IMPACT OF TUMOR SITE ON LYMPH NODE METASTASIS AND SURVIVAL OUTCOMES IN CARCINOMA ENDOMETRIUM: A RETROSPECTIVE SINGLE- INSTITUTION STUDY
Main Article Content
Keywords
Endometrial carcinoma, tumor site, lower uterine segment, lymph node metastasis, survival, retrospective study
Abstract
Background: Tumor location within the uterus may influence lymphatic spread and prognosis in endometrial carcinoma. Understanding these patterns is essential for risk stratification and tailoring treatment strategies.
Objective: To evaluate the relationship between primary tumor site in the endometrial cavity and its association with lymph node metastasis, clinicopathological characteristics, and survival outcomes in patients undergoing curative-intent treatment.
Methods: This retrospective study included 156 patients with non-metastatic carcinoma endometrium who underwent curative surgery at a tertiary care center between January 2016 and December 2020. Clinicopathological features, tumor site, nodal status, and survival data were analyzed. Statistical analysis was performed using SPSS version 29.0.
Results: Mean patient age was 57.65±9.24 years.

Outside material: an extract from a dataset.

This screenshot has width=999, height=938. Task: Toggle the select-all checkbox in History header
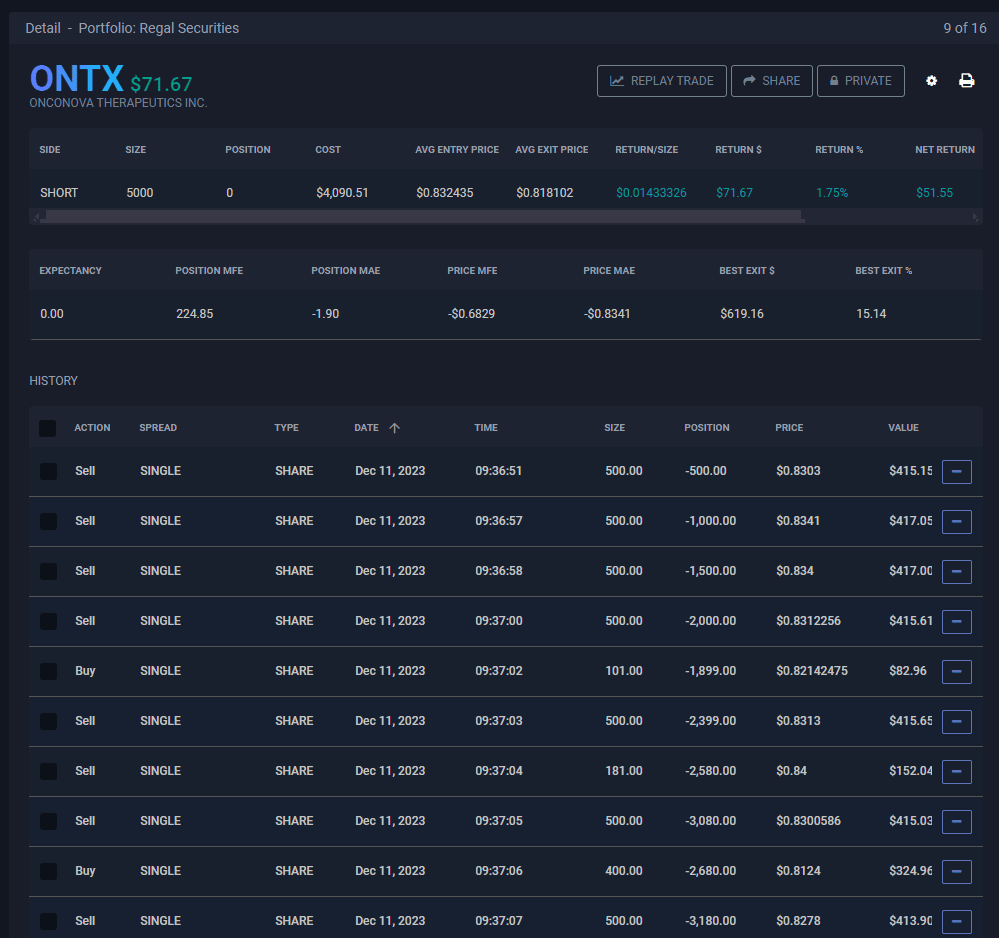click(x=48, y=428)
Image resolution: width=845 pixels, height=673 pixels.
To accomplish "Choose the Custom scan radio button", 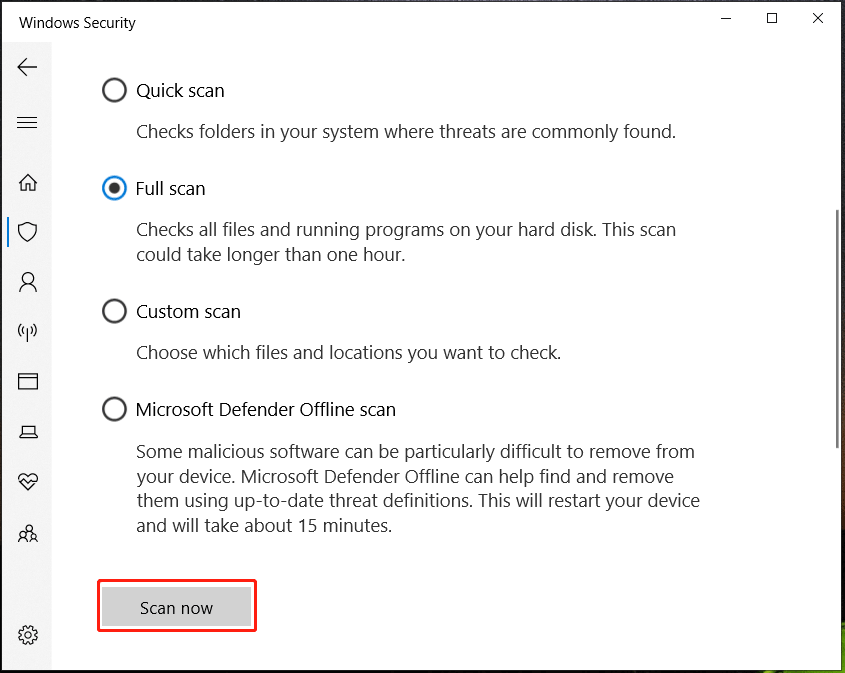I will [115, 312].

Most tumors (66%) were endometrioid histology. Tumors involving the lower uterine segment (LUS) were more common in younger, premenopausal women and were associated with high-grade histology, increased lymphovascular space invasion (LVSI), deep myometrial invasion, cervical involvement, and advanced FIGO stage. Lymph node metastasis was observed in 14% of cases. Mean overall survival was highest in fundal tumors (94.6 months) and lowest in LUS tumors (74.3 months). Disease-free survival followed a similar trend.
Conclusion: Lower uterine segment involvement is associated with aggressive pathological features and poorer survival outcomes in endometrial cancer. Tumor location should be considered in prognostic evaluation and treatment planning.